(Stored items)

● ● ●

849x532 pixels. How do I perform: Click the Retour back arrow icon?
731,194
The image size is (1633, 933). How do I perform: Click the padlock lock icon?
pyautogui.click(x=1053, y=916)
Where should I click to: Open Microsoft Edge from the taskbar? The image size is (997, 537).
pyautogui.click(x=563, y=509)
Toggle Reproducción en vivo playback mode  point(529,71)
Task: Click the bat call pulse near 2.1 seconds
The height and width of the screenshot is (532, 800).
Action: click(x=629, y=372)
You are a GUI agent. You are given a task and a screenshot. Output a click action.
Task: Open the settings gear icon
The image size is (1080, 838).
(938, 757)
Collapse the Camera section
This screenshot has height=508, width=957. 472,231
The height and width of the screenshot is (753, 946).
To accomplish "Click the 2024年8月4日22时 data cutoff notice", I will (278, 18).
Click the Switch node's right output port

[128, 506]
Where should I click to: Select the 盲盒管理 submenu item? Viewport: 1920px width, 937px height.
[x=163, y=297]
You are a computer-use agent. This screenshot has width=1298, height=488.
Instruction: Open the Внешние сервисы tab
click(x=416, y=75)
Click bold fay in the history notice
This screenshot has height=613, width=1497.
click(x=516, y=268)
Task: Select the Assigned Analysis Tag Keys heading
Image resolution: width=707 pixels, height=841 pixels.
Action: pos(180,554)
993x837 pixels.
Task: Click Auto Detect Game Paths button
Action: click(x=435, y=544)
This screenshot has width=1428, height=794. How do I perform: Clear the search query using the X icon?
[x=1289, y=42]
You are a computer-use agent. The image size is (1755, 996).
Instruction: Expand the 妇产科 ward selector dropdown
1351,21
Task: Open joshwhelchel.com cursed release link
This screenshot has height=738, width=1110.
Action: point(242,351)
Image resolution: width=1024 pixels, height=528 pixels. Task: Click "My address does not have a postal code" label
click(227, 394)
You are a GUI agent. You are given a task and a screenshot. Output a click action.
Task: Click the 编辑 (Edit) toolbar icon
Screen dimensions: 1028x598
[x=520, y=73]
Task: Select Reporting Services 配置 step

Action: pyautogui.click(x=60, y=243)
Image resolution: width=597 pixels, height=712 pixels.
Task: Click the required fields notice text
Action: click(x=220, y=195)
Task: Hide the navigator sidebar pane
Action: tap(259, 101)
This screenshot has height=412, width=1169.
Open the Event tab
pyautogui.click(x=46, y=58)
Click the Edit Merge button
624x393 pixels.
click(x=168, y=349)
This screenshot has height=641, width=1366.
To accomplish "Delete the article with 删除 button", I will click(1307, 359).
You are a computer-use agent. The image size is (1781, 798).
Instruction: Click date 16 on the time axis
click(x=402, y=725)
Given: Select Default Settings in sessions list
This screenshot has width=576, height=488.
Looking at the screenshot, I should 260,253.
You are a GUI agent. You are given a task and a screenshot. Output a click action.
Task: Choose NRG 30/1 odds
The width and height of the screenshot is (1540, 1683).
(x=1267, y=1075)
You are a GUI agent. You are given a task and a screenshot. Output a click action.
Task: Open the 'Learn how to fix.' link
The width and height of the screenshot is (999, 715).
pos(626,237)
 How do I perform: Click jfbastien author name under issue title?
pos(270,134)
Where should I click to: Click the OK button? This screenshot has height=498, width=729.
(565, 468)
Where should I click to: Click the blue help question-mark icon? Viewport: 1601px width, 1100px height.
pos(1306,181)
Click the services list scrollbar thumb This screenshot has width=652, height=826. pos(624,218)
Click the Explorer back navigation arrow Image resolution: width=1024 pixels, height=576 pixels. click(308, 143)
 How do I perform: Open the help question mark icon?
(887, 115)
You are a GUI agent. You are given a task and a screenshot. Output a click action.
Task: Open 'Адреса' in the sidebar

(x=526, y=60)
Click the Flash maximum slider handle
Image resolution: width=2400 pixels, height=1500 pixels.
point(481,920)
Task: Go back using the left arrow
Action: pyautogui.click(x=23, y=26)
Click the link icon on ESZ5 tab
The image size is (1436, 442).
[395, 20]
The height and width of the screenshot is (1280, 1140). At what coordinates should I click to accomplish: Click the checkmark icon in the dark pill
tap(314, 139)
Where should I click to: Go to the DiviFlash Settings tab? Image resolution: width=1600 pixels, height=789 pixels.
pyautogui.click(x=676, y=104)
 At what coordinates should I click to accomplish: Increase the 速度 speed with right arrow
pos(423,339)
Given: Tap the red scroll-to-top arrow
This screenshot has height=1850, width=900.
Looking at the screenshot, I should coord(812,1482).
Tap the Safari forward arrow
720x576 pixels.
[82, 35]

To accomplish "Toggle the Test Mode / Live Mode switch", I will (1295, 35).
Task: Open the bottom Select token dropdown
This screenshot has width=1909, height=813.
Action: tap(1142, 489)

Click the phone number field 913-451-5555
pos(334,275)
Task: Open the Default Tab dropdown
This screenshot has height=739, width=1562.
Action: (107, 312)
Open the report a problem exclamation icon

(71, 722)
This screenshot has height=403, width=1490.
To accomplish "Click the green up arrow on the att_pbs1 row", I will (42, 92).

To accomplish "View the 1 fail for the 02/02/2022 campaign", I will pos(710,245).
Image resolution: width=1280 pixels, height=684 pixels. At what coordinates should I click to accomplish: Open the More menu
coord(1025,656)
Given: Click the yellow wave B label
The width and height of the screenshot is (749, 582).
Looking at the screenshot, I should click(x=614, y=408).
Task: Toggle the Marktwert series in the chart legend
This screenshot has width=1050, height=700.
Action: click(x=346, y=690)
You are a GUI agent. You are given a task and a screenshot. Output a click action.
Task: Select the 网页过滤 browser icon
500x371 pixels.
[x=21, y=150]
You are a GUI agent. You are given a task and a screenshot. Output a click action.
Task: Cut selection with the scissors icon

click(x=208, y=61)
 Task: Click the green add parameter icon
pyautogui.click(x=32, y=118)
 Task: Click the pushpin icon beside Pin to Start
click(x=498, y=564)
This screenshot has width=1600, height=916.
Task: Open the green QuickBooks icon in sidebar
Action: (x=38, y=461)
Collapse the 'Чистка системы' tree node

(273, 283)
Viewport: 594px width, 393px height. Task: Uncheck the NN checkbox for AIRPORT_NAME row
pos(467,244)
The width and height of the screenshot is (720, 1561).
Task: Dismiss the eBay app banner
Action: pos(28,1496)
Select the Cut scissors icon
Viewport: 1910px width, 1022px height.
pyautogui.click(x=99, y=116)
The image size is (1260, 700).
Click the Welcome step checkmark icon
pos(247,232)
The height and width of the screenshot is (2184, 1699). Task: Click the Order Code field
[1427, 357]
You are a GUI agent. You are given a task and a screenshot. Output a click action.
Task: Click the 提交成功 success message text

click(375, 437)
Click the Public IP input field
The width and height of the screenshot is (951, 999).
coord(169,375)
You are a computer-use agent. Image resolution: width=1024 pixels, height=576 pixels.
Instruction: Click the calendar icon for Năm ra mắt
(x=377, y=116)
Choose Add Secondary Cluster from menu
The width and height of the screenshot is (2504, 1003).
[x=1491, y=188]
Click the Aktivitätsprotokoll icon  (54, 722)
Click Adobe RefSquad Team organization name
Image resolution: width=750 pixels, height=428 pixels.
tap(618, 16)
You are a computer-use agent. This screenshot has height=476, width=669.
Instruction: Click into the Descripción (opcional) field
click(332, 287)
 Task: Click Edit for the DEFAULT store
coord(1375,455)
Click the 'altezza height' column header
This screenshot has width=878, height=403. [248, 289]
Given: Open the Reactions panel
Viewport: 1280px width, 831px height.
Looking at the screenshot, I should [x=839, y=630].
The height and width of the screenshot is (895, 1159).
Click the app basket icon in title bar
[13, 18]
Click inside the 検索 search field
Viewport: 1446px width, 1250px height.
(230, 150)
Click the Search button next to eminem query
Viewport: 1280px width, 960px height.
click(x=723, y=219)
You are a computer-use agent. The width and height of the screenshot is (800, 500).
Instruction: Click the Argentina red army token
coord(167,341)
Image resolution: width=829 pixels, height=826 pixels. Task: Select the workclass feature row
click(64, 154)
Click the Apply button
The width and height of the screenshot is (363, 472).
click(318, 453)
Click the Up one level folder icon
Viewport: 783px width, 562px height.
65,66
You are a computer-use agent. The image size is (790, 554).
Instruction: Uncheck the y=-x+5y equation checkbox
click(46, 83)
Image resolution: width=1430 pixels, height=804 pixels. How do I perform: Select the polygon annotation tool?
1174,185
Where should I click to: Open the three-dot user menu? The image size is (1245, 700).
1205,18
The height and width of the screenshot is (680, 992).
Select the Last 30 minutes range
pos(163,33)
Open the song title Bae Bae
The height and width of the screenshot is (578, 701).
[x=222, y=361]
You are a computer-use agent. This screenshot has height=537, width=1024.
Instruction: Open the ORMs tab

● ● ●

#### [EXERCISE BRIEF]
Return only the lines above that run from the opening line through the line containing "The height and width of the screenshot is (753, 946).", exactly as written.

#### [RESULT OF THE EXERCISE]
849x532 pixels. How do I perform: Click the Retour back arrow icon?
731,194
The image size is (1633, 933). How do I perform: Click the padlock lock icon?
pyautogui.click(x=1053, y=916)
Where should I click to: Open Microsoft Edge from the taskbar? The image size is (997, 537).
pyautogui.click(x=563, y=509)
Toggle Reproducción en vivo playback mode  point(529,71)
Task: Click the bat call pulse near 2.1 seconds
The height and width of the screenshot is (532, 800).
Action: click(x=629, y=372)
You are a GUI agent. You are given a task and a screenshot. Output a click action.
Task: Open the settings gear icon
The image size is (1080, 838).
(938, 757)
Collapse the Camera section
This screenshot has height=508, width=957. 472,231
The height and width of the screenshot is (753, 946).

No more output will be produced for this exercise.